I don't see why I should suddenly care that these guys are making a new game (also set in a jungle). If they've learned then maybe it would kick ass, but I don't see this as being much more than a pretty (a VERY pretty) looking standard shooter.-
I agree with your original synopsis, Crysis looks great but I'm sceptical about the gameplay. But I'm curious, what problems are you talking about specifically?
Unlike two friends who totally loved the whole thing and unlike some fans who thought this was on par or even better than HL2, I wasn't very happy with the game, besides the admittedly pretty graphics FarCry was an experience in frustration for me. I recently tried to replay the game but didn't get very far despite of the patches released in the meantime, despite of having the option to manually save now.
The story was stereotypical and became stupid at a certain point, nothing worth mentioning, and there were no special gameplay mechanics which made the game stand out for me. Sure, the semi-open landscape was nice but hardly necessary and rarely useful as most of the time, all paths were guarded by some grunts somehow, so I never felt like taking another path would let me resolve matters differently, or even: more easily. The puzzles were rare and nothing worth talking about either, and the mutants... Lemme say I hate mutants in such games, especially when they're cheap "mutants of death" in case you can't kill them before they get to you...
The AI was praised by many people, all I remember was how obviously it was cheating.
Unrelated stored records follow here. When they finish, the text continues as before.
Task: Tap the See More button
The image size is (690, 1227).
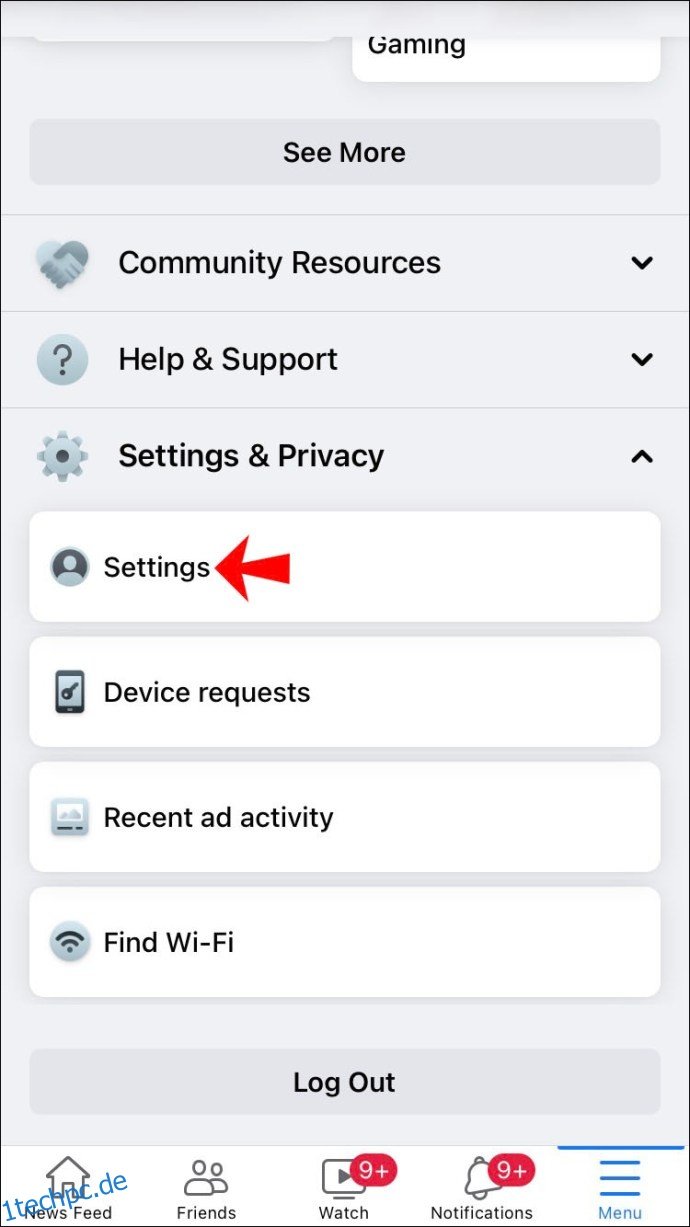Action: [x=345, y=152]
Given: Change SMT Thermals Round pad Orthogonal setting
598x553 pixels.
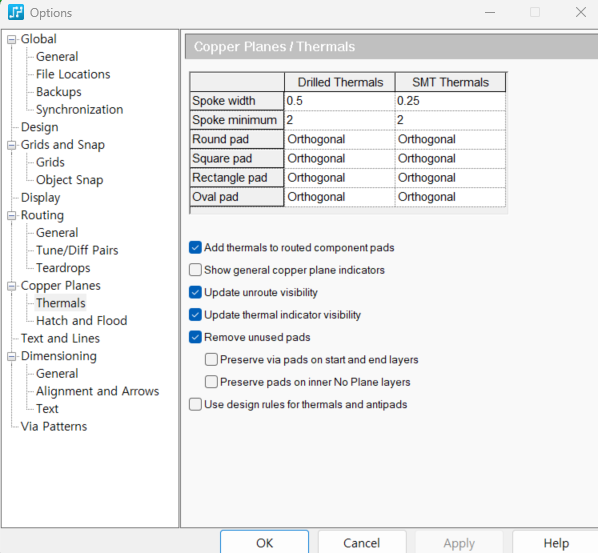Looking at the screenshot, I should click(450, 139).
While I couldn't see shit, those mercenaries could easily spot and shoot me through layers of dense grass, trees and shrubbery. I was shot at with pinpoint accuracy by guys with automatic weapons from half a mile away. To add to this, although I had high enough framerates, any resolution beyond 800x600 produced inexplicable mouse lag which made aimining unnecessarily difficult. The moment you made a sound or showed yourself, everyone in the vicinity was alerted, the first point where this almost made me uninstall the game is where you put your head out of a hatch on that aircraft carrier wreck, just to have several guys with guns, a helicopter and a guy with a stationary minigun shooting at you.
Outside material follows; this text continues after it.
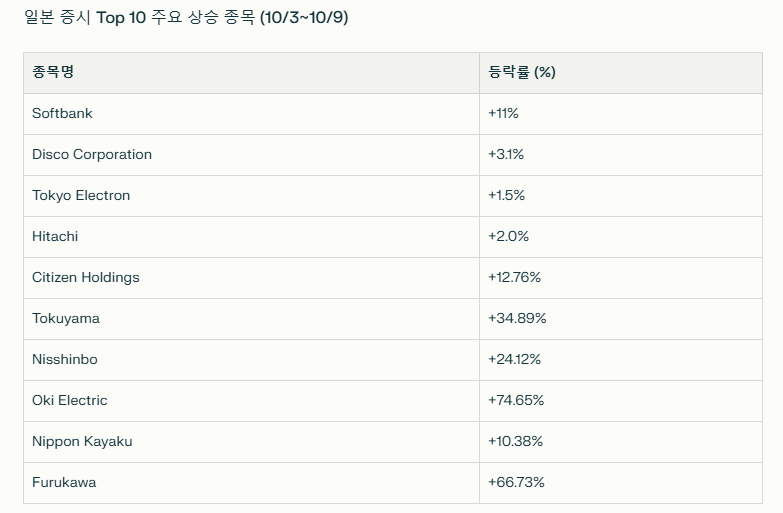Image resolution: width=783 pixels, height=513 pixels.
Task: Select the Softbank name cell
Action: click(62, 113)
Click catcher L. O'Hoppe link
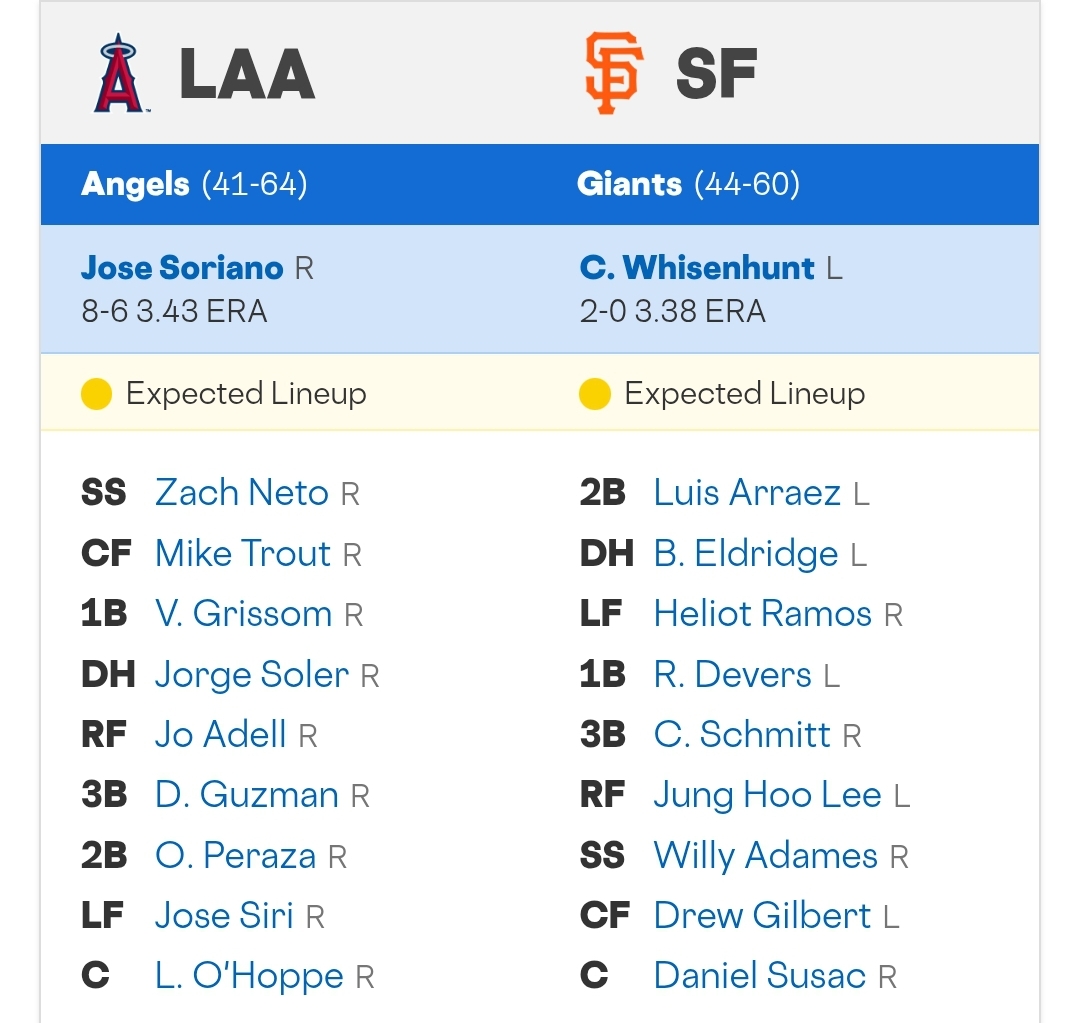This screenshot has width=1080, height=1023. click(x=249, y=975)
So, it was mainly the totally unbalanced difficulty which ruined the game for me, a game which didn't have much to stand out from the crowd except for the graphics in the first place. I really hope Crysis won't be the same thing, there's really a lot of room for improvements. All IMO.-
FarCry's AI and tougher enemies I thought made for a more interesting game.
In most FPS games you always have a huge advantage:
a) 1 or 2 shots to kill a typical enemy, when they require significantly more firepower to kill you.
b) Stupid AI that is easily picked off from afar.
But in FarCry, the enemies can detect you from far away, just like you can see them. I think we're so used to enemy AI that is dumb. FarCry's AI was by no means perfect (hello sometimes being able to walk right up behind them without a shot fired), but I appreciated the extra challenge.
Why can't an enemy have the same aim and be able to see like we can?
One thing people don't realize is how much noise they make before coming into a scene/part of the map. And then they wonder why the enemies in the next adjacent part of the map already know they're coming.
As players we can hear big explosions and battles going on in the distance, why not the enemy AI?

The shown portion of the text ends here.